What you should do: What is the number of lines in the data below that hold the word "Open"? Give nothing beyond that number.
Segment Start: Task material
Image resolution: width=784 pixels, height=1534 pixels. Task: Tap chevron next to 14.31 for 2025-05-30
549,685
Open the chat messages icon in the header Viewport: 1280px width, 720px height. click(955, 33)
Segment End: Task material
Segment Start: Task material
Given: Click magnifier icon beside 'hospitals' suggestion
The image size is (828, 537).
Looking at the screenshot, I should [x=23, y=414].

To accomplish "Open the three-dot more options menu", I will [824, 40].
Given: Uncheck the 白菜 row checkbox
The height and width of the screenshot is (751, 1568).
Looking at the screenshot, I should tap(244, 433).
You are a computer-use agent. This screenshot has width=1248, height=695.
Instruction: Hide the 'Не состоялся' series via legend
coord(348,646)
Segment End: Task material
Your response: 2